I somewhat disagree with the purposes given so far, namely that this is to visually mark paragraphs.
While having such a visual distinction is a consequence of the indentation, it is not the purpose. Not justifying the last line would suffice for this (assuming justified text). The ambiguity in the rare case of a full last line can be avoided in historical manual typesetting by just slightly adjusting the justification gap in the paragraph or adding a respective penalty in to the TeX linebreaking algorithm. If it was only for this ambiguity, historical typesetters wouldn’t have introduced the indenting convention.
The main benefit of indenting paragraphs is that it gives the reader some visual reference points on the left side of the text which they can use when jumping from the end of one line to the beginning of the next. Without the indent, you have just a homogeneous wall of text and it happens more easily that you accidentally skip a line or read the same line twice.
There is no need for this at the beginning of a section (or similar), hence indenting is usually not used there. Also if paragraphs are spaced, this already provides visual reference points and obviates the need for indenting.
As for the popularity, everything I have ever encountered had either:
- indented paragraphs,
- vertically spaced paragraphs,
- no paragraphs at all (e.g., a brochure),
- strong typography and design flaws (overly long lines, bad colour contrast, inappropriate typeface), i.e., it was probably not professionally typeset.

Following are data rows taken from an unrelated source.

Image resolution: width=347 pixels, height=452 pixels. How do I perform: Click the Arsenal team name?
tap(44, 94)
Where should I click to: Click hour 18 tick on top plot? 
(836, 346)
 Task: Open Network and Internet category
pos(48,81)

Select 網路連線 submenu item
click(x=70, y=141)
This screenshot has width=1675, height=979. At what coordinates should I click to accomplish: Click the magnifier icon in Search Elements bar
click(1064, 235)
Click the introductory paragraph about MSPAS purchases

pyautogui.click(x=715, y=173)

And I am the kind of person who notices such things. (I read mostly German and English material.)
\usepackage{parskip}
\setlength{\parindent}{0pt}
should be enough. If you want to change the 1st paragraph setting, it can be done via babel or polyglossia (it's language-dependent: the 1st paragraph no-indentation rule is not the same everywhere). According to my experience: in German books it's very common that the 1st paragraph is not indented, and the following ones are; in Italy, on the contrary, all the paragraphs are usually indented. In both cases, the purpose is to improve readability; in traditional printing there's no vertical spacing btw. paragraphs.